* **WORK REQUEST 1**: Do these statements agree with the Agenodesmus article? For each, answer yes or no and quote the words from the article that decide it. (a) Agenodesmus contains three species. (b) A. reticulatus is usually found in moist dead leaves. (c) Loomis described Hexadesmus before he described A. reticulatus.
* **WORK REQUEST 2**: Extract the passage of the Agenodesmus article from "A closely related" to "to be discovered.", copying it word for word.
* **WORK REQUEST 3**: Continue the Agenodesmus article from the point where it stops.

* **SUPPLIED TEXT**:
************
Agenodesmus

Scientific classification
- Kingdom: Animalia
- Phylum: Arthropoda
- Subphylum: Myriapoda
- Class: Diplopoda
- Order: Polydesmida
- Family: Fuhrmannodesmidae
- Genus: Agenodesmus Loomis, 1934
- Type species: Agenodesmus reticulatus Loomis, 1934
- Species: Agenodesmus nullus; Agenodesmus reticulatus;

= Agenodesmus =

Genus of millipedes

Agenodesmus is a genus of millipedes in the family Fuhrmannodesmidae, which some authorities consider a junior synonym of Trichopolydesmidae. This genus is notable for being among the very few genera in the order Polydesmida to feature adults with only 18 segments (including the telson) rather than the 20 segments usually found in this order. The genus Agenodesmus contains only two species, A. reticulatus and A. nullus. The type species A. reticulatus is notable as the first polydesmidan millipede discovered with only 18 segments in adults, the smallest number recorded in the order Polydesmida. Before the discovery of A. reticulatus, polydesmidans were known to have only 19 or 20 segments in adults.

== Discovery and distribution ==
The American biologists Orator F. Cook and Harold F. Loomis found the first specimens of A. reticulatus, including the male type specimen and several females, in Haiti in June 1927. Eleven more specimens were found in 1930 and 1932, including mature females as well as young, in not only Haiti but also Saint Kitts, Saint Lucia, Dominica, and Grenada. Loomis first described the genus Agenodesmus and its type species A. reticulatus in 1934 based on these specimens. This species is usually found in moist dead leaves.

A closely related species with only 18 segments in adults, Hexadesmus lateridens, was discovered in Cuba in 1931, with Loomis finding additional specimens in Saint Kitts and Carriacou in 1932. Loomis described the genus Hexadesmus and its type specimen H. lateridens based on these specimens in 1933, before he described A. reticulatus in 1934. Loomis also collected a young specimen of H. lateridens in Haiti in July 1927. Thus, H. lateridens was the first species formally described with so few segments in adults but the second such species to be discovered.
************
* **RECORDS SUPPLIED**:

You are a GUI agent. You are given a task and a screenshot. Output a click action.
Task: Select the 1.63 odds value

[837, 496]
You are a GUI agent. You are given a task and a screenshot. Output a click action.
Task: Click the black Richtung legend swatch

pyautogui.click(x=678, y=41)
************
* **YOUR RESPONSE 1**:
(a) No: "The genus Agenodesmus contains only two species, A. reticulatus and A. nullus."
(b) Yes: "This species is usually found in moist dead leaves."
(c) Yes: "Loomis described the genus Hexadesmus and its type specimen H. lateridens based on these specimens in 1933, before he described A. reticulatus in 1934."

* **YOUR RESPONSE 2**:
A closely related species with only 18 segments in adults, Hexadesmus lateridens, was discovered in Cuba in 1931, with Loomis finding additional specimens in Saint Kitts and Carriacou in 1932. Loomis described the genus Hexadesmus and its type specimen H. lateridens based on these specimens in 1933, before he described A. reticulatus in 1934. Loomis also collected a young specimen of H. lateridens in Haiti in July 1927. Thus, H. lateridens was the first species formally described with so few segments in adults but the second such species to be discovered.

* **YOUR RESPONSE 3**:
In 1987, the biologists William A. Shear and Stewart B. Peck described the second species of Agenodesmus to be discovered, A. nullus, based on a male holotype and two female paratypes found on Santa Cruz island in the Galapagos islands in 1985. This species exhibits sexual dimorphism in segment number: adult males of this species have only 18 segments, but the adult females have the 20 segments usually found in polydesmidans. Shear and Peck also report finding H. lateridens on Santa Cruz island and suggest that both A. nullus and H. lateridens are synanthropes introduced to the Galapagos islands by humans. The small sizes of Agenodesmus and Hexadesmus make them likely to be transported in soil undetected and spread by humans.

== Description ==
Both species in the genus Agenodesmus are notable for their small sizes. The tiny type species A. reticulatus reaches a maximum size of only 2 mm in length and only 0.25 mm in width. Although Shear and Peck named the second species in this genus A. nullus in light of its very small size, this species is larger than A. reticulatus: the male holotype measures 2.6 mm in length and 0.25 mm in width, and the female paratype that was collected with the holotype measures 2.75 mm in length and 0.25 mm in width. These species are among the smallest millipedes known.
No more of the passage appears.